D’accord, elle est miniature, 38,5 km² et 7 500 habitants, modeste pièce de l’archipel seychellois qui flotte entre Equateur et tropique du Capricorne. Mais elle est bénie par trois légendes : une plage d’exception, un fruit étonnant et une belle malice populaire. Résultat, en toute discrétion, Praslin s’impose comme l’une des étoiles de l’océan Indien.

 

Commençons par l’humour taquin des sans-grades. L’île de Praslin tient son nom de César Gabriel de Choiseul, duc de Praslin (1712-1785). Eminent diplomate et grand ordonnateur de la Marine royale, il servit Louis XV. A cette époque, conquêtes et visées marchandes poussent loin les galions et les frégates de Sa Majesté. Jusque dans l’océan Indien où Lazare Picault prend possession des Seychelles au nom de son souverain en 1744. Rien de plus simple puisque les 115 îles de l’archipel ne sont habitées que par des millions d’oiseaux et quelques centaines de tortues géantes. Le bon Lazare plante donc une croix puis un drapeau et l’affaire est entendue. Histoire d’embellir le relevé de ses cartes marine, il baptise chacune des pépites émeraude qui défilent devant le gaillard d’avant. Celle-ci rendra hommage à son ministre, après tout, il finance l’expédition. Ainsi naît Praslin, en 1768. D’autres marins mettront pied à terre et exploreront ces terres bordées de plages divines et tapissées d’une forêt primaire aussi moite que dense jusqu’à masquer le ciel. L’aventure réserve à ces curieux non seulement la surprise d’observer des perroquets intégralement noirs mais aussi d’énormes noix de coco à la forme magistralement suggestive.

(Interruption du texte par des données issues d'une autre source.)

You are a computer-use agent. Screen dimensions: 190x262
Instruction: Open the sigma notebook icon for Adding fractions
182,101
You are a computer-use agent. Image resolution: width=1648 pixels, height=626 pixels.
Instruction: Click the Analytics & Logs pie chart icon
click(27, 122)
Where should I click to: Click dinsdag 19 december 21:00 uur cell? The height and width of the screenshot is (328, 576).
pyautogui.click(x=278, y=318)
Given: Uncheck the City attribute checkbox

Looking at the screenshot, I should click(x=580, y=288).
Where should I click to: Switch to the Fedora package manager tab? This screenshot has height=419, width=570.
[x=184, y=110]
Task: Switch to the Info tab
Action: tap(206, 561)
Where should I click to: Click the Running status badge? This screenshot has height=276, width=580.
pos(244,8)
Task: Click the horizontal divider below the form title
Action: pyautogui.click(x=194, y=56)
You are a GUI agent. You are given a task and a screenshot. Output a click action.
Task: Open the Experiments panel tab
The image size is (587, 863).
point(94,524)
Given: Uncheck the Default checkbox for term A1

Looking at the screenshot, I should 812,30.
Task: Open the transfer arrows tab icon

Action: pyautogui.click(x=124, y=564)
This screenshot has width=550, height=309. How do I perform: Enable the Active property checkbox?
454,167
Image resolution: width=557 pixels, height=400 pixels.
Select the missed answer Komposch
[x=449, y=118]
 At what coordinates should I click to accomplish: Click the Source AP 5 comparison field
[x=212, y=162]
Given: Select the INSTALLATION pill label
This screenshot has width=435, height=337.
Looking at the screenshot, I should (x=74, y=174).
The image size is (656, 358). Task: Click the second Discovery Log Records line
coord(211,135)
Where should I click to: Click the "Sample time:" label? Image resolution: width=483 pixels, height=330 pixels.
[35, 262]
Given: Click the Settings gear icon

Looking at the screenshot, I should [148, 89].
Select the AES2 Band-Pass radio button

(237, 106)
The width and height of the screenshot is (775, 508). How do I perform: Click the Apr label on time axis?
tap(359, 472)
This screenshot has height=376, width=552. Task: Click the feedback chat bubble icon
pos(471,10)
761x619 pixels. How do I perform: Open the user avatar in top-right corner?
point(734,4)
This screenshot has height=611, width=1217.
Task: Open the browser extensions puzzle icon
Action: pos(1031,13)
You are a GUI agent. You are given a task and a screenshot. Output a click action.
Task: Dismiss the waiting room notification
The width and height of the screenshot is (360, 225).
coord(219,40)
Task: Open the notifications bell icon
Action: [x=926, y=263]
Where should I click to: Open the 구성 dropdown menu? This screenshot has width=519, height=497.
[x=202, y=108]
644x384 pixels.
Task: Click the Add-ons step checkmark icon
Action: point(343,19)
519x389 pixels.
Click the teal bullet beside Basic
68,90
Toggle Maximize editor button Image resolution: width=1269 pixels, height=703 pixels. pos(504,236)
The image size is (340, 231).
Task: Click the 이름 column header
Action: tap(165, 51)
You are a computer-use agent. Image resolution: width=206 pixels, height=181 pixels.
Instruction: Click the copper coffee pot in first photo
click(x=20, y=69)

Couple sur la plage de Praslin

Fesses d’un côté, ventre féminin de l’autre. Leur réalisme frise la provocation. Ils ont entre les mains le plus gros végétal connu, 50 centimètres de diamètre et une trentaine de kilos en moyenne. Pire : ils ne le savent pas encore mais cette drôle d’invention de la Nature ne pousse qu’ici, à Praslin. Entre deux clins d’œil égrillards, ils baptisent la noix « coco-fesse ». Les scientifiques diront plus doctement « coco de mer ». Tout à leur trouvaille, ils décident d’en charger quelques unités à bord afin de montrer leur trophée aux dames de la cour, histoire de les faire rosir. Mais voilà que le petit peuple de Paris, jamais en reste d’une taquinerie ridiculisant les puissants, s’empare de l’affaire. De la coco-fesse, il tire « cucul la prasline » (devenue praline) pour désigner le niais, la gourde, le nigaud. Monsieur le duc appréciera. Certes, cette version historique de l’expression n’est pas la seule en cour. Elle reste la plus séduisante quand on débarque sur le petit aéroport de Praslin, à 44 kilomètres au nord-est de Mahé, l’île capitale des Seychelles.

 

Anse Georgette

Une noix unique, une expression enchanteresse, ne manque plus qu’une plage d’exception pour compléter le palmarès d’une île qui propose pas moins de quatre hôtels 5-étoiles, une multitude d’établissements de grand charme, le seul parcours de golf 18 trous de la région et une ceinture de plages aussi divines que désertes. Dont Anse Georgette, régulièrement désignée comme « plus belle plage du monde ». Reconnaissons qu’elle a le look d’une carte postale, d’une image de magazine, d’un fond d’écran idéalisé, du rêve tropical tel qu’on l’invente sur les bancs de l’école. Son tapis de sable blanc est tendu entre deux chaos de blocs de granite, une haie de cocotiers paresseusement offerts aux caresses de la brise tiède servant de rideau de scène face à une mer dont les vagues souples et sensuelles font rouler jade clair et saphir profond… Une splendeur. Avec un baiser, tous les amoureux se promettent de revenir un jour compléter ce tableau avant de se jeter dans les rouleaux. La perfection n’étant pas de ce monde, Anse Georgette souffre toutefois de deux défauts. D’abord, elle est très difficile d’accès quand on n’est pas résident de l’hôtel Le Lémuria dont elle est la propriété. Ensuite, sa météo peut se révéler capricieuse au point que le drapeau rouge est levé pour mettre en garde contre vagues et courants à la puissance irrésistibles. Confirmation de l’ambivalence des beautés extrêmes…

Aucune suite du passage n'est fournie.